To gain more insights into the process influencing forest dynamics in Southern California, we have established the 4ha San Jacinto Forest Dynamics Plot (SJFDP) on the west slope of Mt. San Jacinto in Southern California. This area is adjacent to the University of California James Reserve and is in the U.S. Forest Service (USFS) Hall Canyon research natural area. This dataset include three files. Census data is data on every free-standing woody stem (live or dead) greater than 1cm in diameter which has identified to species, mapped, measured, and tagged for long-term monitoring. Seedling data includes data from 256 1m² plots where every seedling woody stem less than 1m tall has been identified to species, mapped, measured, and tagged for long-term monitoring. Envrionmental data includes soil and topographic variables that were collected within each of 100 20x20m quadrats withint he SJFDP.

To quantify woody species adult composition across the SJFDP, we subdivided the SJFDP into 100 20x20 all free-standing stems of woody species greater than 1cm diameter at breast height (DBH) that have been tagged, identified, measured, and mapped following CTFS-ForestGEO protocols (Condit, 1998). To quantify woody species seedling composition across the SJFDP, we surveyed the central 64 20x20m quadrats (out of 100 total quadrats) in 2021, leaving a 20-meter buffer between seedling plots and the edge of the SJFDP. The purpose of the buffer was to ensure that adult composition is quantified for all of the 8 quadrats surrounding every quadrat in which seedling composition was quantified so that we can more accurately assess the influence of adult composition on seedling composition. To estimate seedling composition within each of the central 64 quadrats, we established four 1m² subplots (n=256 subplots). Each subplot was positioned 7m from the corner of each quadrat and aligned on a 45-degree angle relative to the x-y axes of the SJFDP grid (65º, 155º, 245º, 335º). Subplot locations were moved to the nearest suitable location if the initial subplot location was completely occupied by a log or rock. In each subplot, we identified all seedlings (defined as individuals under 1m tall following the CTFS-ForestGEO protocol (Condit, 1998)) to species, mapped their locations in a 100-cell grid, measured their height, and added an identification tag unique to each individual.

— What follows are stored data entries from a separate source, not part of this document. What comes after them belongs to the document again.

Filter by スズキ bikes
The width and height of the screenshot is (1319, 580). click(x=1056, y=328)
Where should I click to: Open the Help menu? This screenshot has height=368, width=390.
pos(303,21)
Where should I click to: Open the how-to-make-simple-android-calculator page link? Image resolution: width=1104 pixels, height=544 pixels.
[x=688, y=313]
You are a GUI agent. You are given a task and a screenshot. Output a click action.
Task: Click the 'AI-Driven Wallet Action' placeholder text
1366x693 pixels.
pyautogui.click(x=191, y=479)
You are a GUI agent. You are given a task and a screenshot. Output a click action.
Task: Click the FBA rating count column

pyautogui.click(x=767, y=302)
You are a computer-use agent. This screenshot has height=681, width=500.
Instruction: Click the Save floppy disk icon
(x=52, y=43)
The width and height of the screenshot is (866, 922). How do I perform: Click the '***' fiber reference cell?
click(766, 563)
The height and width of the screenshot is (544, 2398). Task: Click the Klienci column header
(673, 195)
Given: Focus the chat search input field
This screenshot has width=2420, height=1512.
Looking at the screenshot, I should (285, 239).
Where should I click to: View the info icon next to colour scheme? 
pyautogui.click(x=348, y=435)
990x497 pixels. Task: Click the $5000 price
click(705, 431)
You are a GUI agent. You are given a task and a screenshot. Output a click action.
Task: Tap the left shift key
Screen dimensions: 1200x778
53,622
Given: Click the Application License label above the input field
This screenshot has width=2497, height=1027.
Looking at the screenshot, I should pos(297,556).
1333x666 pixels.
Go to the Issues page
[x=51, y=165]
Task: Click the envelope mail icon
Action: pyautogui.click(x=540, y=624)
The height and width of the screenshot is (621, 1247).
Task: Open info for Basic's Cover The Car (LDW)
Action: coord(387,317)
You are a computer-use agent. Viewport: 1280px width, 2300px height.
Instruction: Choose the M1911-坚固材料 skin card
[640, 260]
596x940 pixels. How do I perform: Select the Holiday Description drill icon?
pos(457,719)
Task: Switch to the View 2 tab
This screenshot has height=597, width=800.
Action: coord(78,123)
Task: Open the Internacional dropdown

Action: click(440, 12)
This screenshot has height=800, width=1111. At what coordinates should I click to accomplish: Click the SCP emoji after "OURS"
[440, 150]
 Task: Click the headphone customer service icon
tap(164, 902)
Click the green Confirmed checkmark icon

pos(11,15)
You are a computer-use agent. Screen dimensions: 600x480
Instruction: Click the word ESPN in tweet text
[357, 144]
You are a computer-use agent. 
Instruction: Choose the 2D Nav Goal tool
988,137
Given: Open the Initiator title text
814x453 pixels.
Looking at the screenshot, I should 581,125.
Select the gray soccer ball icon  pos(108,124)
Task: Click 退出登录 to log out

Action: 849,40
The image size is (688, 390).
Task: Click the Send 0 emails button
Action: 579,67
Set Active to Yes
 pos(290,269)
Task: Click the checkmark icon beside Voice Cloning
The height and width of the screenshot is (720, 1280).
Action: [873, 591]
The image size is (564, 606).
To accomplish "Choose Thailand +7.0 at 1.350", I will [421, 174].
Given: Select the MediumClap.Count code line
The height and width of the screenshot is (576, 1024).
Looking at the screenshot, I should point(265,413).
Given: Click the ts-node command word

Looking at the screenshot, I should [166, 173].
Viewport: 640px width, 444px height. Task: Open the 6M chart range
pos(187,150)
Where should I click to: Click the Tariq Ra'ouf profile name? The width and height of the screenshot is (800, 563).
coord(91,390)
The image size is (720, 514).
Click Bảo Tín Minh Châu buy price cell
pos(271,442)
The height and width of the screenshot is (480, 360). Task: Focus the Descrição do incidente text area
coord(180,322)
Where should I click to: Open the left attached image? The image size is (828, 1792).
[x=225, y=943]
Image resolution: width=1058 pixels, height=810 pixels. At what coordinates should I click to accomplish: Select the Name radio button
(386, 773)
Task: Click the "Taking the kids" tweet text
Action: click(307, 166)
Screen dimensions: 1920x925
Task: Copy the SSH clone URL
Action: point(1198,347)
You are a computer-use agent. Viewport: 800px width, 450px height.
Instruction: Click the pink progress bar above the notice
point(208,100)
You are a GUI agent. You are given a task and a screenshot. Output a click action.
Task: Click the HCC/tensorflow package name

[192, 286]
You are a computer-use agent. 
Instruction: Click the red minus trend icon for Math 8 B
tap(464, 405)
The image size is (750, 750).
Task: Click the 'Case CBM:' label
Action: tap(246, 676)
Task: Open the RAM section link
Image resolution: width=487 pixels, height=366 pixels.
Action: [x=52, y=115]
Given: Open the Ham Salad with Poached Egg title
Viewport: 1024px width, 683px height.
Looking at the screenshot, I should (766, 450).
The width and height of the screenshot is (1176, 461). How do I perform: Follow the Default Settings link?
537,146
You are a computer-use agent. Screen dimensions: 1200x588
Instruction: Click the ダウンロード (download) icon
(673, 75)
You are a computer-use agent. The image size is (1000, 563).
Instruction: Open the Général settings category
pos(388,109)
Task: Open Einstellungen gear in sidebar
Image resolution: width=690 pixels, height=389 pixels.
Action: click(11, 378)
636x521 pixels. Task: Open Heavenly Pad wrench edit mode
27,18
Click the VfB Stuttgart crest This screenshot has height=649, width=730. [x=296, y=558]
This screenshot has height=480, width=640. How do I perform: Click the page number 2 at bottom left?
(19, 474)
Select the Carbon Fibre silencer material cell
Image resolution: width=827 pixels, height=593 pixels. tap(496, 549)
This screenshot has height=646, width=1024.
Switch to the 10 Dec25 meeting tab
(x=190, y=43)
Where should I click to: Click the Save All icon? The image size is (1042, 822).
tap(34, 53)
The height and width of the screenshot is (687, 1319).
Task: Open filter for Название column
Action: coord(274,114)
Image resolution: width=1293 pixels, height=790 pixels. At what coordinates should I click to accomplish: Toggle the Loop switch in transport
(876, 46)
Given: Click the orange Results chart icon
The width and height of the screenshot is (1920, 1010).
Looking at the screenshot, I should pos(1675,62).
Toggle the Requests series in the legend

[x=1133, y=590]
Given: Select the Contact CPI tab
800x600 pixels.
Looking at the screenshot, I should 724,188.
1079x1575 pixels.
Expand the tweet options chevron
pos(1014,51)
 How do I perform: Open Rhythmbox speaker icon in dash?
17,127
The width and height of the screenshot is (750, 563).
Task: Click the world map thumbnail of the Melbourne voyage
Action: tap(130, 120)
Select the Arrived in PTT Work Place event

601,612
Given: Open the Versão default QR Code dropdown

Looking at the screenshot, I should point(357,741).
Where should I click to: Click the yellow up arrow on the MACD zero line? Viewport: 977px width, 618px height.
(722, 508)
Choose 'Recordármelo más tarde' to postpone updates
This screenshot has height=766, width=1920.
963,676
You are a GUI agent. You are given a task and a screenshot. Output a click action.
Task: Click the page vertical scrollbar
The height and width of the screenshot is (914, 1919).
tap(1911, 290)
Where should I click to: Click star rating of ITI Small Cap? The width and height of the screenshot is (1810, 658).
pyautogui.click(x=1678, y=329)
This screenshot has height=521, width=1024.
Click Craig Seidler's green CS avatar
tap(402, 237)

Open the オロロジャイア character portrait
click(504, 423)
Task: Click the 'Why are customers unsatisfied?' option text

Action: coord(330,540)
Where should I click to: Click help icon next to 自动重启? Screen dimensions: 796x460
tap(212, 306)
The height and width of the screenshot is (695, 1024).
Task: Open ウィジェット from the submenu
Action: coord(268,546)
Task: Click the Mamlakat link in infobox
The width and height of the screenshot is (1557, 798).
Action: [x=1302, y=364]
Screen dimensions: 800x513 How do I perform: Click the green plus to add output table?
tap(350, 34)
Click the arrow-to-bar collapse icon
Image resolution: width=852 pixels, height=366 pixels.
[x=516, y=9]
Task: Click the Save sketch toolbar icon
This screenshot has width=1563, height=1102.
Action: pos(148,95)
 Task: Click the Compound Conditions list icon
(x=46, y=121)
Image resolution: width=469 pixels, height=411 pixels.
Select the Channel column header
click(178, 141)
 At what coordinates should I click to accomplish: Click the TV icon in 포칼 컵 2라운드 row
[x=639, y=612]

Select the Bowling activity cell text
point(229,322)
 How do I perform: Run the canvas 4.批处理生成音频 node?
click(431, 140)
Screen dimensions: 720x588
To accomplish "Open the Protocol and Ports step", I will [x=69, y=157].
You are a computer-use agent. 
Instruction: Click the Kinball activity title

To quantify environmental variation among quadrats we measured 8 soil variables and 6 topographic variables. In the center of each 20x20m quadrat, we collected a sample of ~500g of soil (0- to 10-cm depth) excluding the top organic horizon and analyzed organic matter (OM, by loss on ignition), phosphorus (P; Weak Bray and Sodium Bicarbonate), potassium (K), magnesium (Mg), calcium (Ca), sodium (Na), and cation exchange capacity (CEC, cations and CEC by ammonium acetate method) and pH (analysis was done by A & L Western Laboratories, Modesto, CA., USA). For each 20x20 m quadrat, we additionally calculated 6 topographic variables: mean elevation, slope, convexity, aspect, topographic position index, topographic ruggedness index, and flow direction. Mean elevation above sea level was quantified as the mean elevation of the four corners of each quadrat. Slope was quantified using the slope tool in ArcGIS 10.1. To quantify the remaining terrain characteristics,  we used a 1-m digital elevation model (DEM) from the USGS 3D Elevation Program (3DEP) and the raster package in R (Hijmans et al., 2013). Because aspect is a circular variable, we used cosine(aspect) in our analyses (Legendre et al., 2009). South aspect was measured as cos(aspect)*sin(slope), where higher values correspond to south-facing slopes that are associated with warmer and/or drier site conditions (Ackerly et al., 2020). Finally, we calculated the topographic position index (TPI) as the difference between the elevation of a quadrat and the mean elevation of the eight surrounding quadrats; topographic ruggedness index (TRI) as the mean absolute difference between the elevation of a quadrat and the elevation of the eight surrounding quadrats; and flow direction (flowdir) as the direction of the greatest drop in elevation for a given quadrat.